KD: Wouldn't it be better to call localobj with the name of a local variable, in which the name of the object will then be stored? In this way, Tcl's inherent rules for destroying local variables can be used to destroy the object itself too:

proc localobj_destroy {name args} {
    puts "Destroying $name"
    rename $name {}
}

proc localobj &name {
    global handlecounter
    if {![info exists handlecounter]} {set handlecounter 0}
    upvar 1 ${&name} name
    set name handle#[incr handlecounter]
    puts "Creating variable ${&name} = proc $name"
    proc $name {args} {puts "executing: [info level 0]"}
    trace add variable name unset [list [
        namespace which localobj_destroy] $name]
}

#Testing
proc myproc2 {} {
    localobj foo
    $foo testlocal2
}
proc myproc1 {} {
    localobj foo
    $foo testlocal1
    myproc2
}
localobj foo   ;# this one is in fact global
$foo testglobal
myproc1

Result:

Creating variable foo = proc handle#1
executing: handle#1 testglobal
Creating variable foo = proc handle#2
executing: handle#2 testlocal1
Creating variable foo = proc handle#3
executing: handle#3 testlocal2
Destroying handle#3
Destroying handle#2

AM 2007-12-18: Some discussion on this solution was lost, due to a problem with the disks. However, consider the following fragment:

proc myproc {} {
    localobj foo
    $foo testlocal1
    set bar $foo
    unset foo
    $bar testlocal2
}

If I understand the code correctly, then this won't work as expected: unsetting foo will cause the associated object to disappear, leaving bar to pick up the pieces.
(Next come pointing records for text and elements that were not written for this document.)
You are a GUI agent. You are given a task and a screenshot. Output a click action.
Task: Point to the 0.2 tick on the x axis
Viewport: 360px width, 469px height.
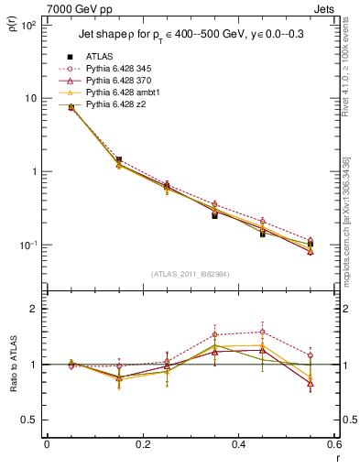tap(142, 447)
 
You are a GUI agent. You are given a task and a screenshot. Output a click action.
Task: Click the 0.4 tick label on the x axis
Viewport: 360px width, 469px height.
tap(238, 447)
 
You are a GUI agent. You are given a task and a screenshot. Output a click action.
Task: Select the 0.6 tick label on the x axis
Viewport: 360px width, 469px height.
tap(333, 447)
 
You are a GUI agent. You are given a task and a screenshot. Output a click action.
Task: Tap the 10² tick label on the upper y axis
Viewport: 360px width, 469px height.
tap(29, 25)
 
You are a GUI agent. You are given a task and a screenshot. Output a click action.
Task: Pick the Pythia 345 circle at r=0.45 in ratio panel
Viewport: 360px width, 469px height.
tap(262, 332)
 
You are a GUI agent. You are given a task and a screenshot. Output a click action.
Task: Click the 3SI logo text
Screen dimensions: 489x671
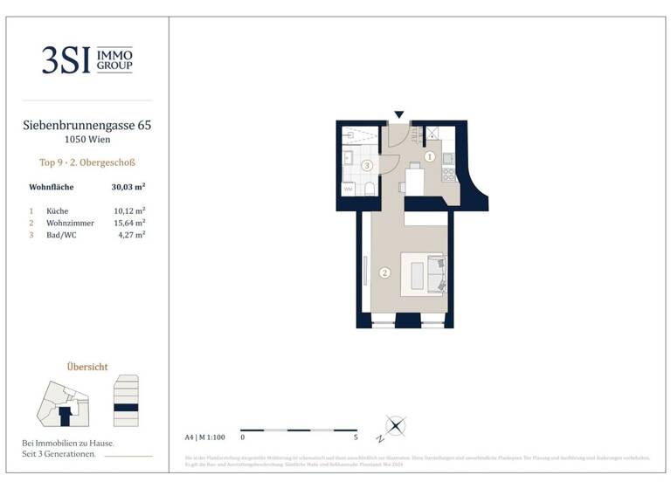point(66,59)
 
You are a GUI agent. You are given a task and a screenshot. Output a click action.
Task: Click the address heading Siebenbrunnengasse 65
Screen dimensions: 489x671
point(86,126)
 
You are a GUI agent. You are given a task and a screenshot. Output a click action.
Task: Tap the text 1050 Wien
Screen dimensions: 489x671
point(86,140)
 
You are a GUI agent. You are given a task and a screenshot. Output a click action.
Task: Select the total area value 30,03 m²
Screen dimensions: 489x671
point(128,187)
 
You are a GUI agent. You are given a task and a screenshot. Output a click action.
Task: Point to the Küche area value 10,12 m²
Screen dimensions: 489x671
point(129,210)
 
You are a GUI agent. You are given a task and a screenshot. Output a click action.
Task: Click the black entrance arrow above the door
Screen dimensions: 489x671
point(399,114)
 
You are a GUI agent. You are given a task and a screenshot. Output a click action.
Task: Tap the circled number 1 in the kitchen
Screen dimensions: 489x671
point(429,157)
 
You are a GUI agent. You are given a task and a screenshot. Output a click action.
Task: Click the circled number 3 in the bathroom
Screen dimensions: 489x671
point(367,165)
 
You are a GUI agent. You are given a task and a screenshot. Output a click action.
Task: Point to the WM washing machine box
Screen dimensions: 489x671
point(348,189)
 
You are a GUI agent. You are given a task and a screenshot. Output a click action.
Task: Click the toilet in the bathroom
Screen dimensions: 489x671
point(369,189)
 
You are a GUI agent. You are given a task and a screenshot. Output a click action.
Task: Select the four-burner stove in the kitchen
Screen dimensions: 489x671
point(449,175)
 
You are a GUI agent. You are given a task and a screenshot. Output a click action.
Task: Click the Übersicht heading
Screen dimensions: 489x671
point(86,367)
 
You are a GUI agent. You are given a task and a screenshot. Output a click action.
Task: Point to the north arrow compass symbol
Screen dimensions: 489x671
point(396,426)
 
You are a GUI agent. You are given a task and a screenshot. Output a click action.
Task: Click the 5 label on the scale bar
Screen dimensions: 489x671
point(356,436)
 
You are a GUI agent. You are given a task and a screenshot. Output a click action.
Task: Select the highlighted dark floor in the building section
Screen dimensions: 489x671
point(127,407)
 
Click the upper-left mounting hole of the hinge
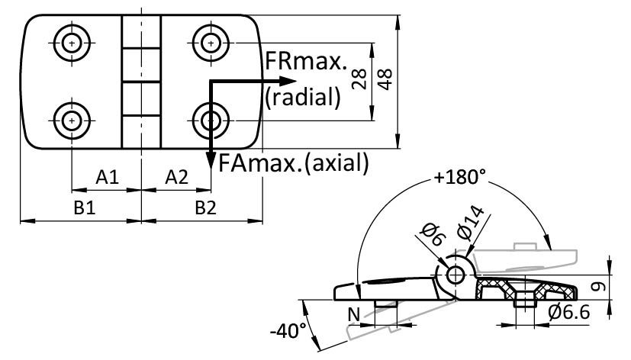click(71, 43)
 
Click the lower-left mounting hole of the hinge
click(71, 120)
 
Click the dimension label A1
click(107, 177)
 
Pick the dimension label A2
click(176, 177)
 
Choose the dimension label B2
click(204, 208)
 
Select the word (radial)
click(301, 98)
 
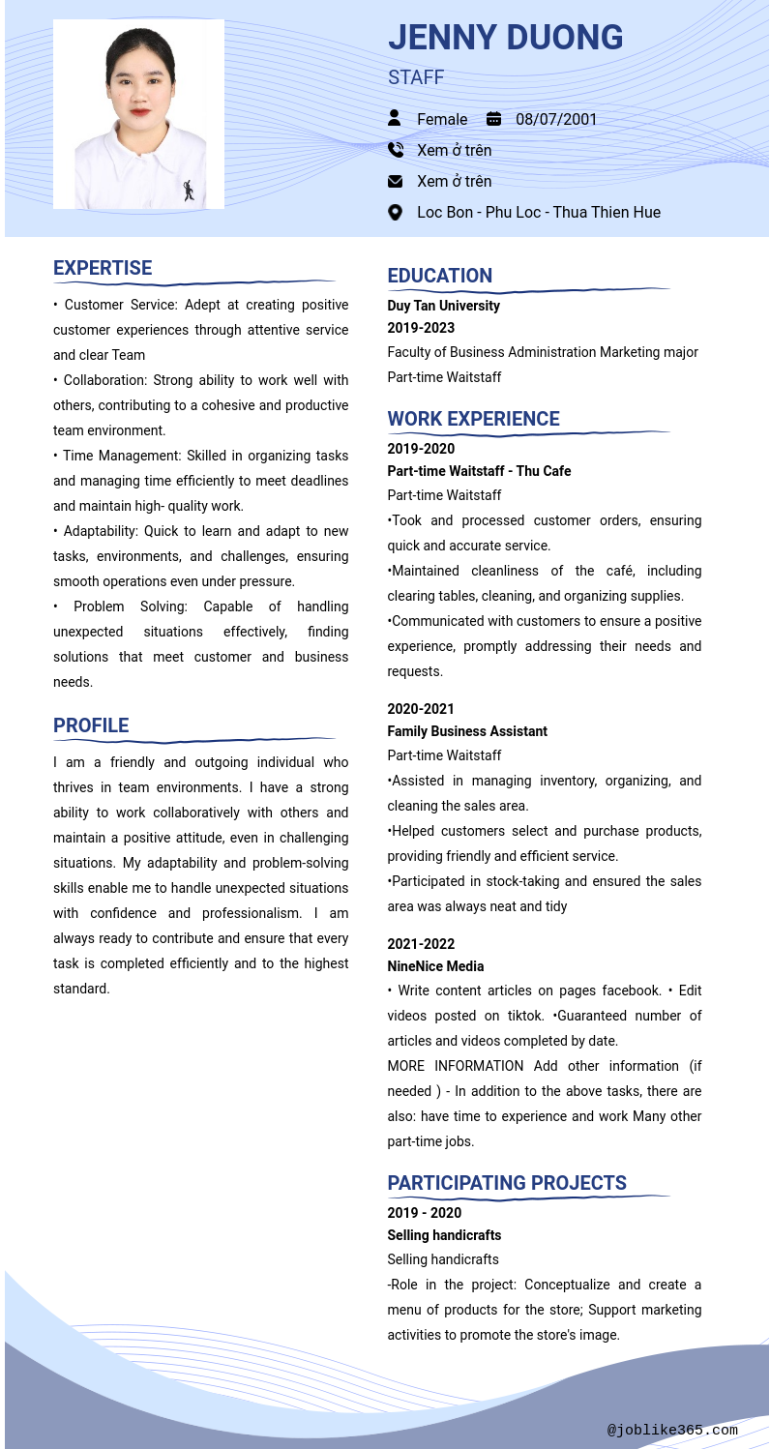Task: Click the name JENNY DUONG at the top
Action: pyautogui.click(x=505, y=38)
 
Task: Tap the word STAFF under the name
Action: pyautogui.click(x=416, y=77)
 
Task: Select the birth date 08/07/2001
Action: pyautogui.click(x=556, y=119)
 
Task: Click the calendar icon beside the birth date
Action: pyautogui.click(x=493, y=119)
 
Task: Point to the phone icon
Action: pyautogui.click(x=395, y=150)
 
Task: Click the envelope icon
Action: pyautogui.click(x=395, y=181)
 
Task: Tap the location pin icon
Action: pyautogui.click(x=395, y=212)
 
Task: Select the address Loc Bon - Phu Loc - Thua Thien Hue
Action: pyautogui.click(x=539, y=212)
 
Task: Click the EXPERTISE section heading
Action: pyautogui.click(x=103, y=268)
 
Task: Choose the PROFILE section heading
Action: pyautogui.click(x=91, y=725)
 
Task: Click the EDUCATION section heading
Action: pyautogui.click(x=440, y=276)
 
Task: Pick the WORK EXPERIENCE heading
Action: pyautogui.click(x=473, y=419)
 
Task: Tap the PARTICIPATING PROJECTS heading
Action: pyautogui.click(x=507, y=1183)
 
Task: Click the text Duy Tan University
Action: pyautogui.click(x=444, y=306)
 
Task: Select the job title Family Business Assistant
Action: pyautogui.click(x=467, y=731)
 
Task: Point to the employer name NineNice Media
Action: pyautogui.click(x=435, y=966)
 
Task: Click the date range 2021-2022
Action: pyautogui.click(x=421, y=944)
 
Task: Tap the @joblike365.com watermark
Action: pyautogui.click(x=672, y=1430)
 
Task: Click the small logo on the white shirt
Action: pyautogui.click(x=190, y=190)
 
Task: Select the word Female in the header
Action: pyautogui.click(x=442, y=119)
KD: Yes, that's right. By declaring localobj foo, you are signing a contract that the lifetime of the object is tied to the lifetime of the $foo. Usually that's also the lifetime of the procedure call, unless $foo is unset manually.

AM: Hm, it is not a perfect solution, but it does have its attractive points - mine was inspired by a partial/incorrect understanding of incr Tcl. Your solution restricts objects to the procedure that created them (unless you pass them to a called procedure). Good :)

DKF: One solution is to give objects a method that instructs them to "return themselves to the caller", which gives them a chance to manage their reference counting/traces. Another is to allow creators of an object to specify what variable to couple the lifetime to, which allows for management via upvar; NAP does this via the as method IIRC.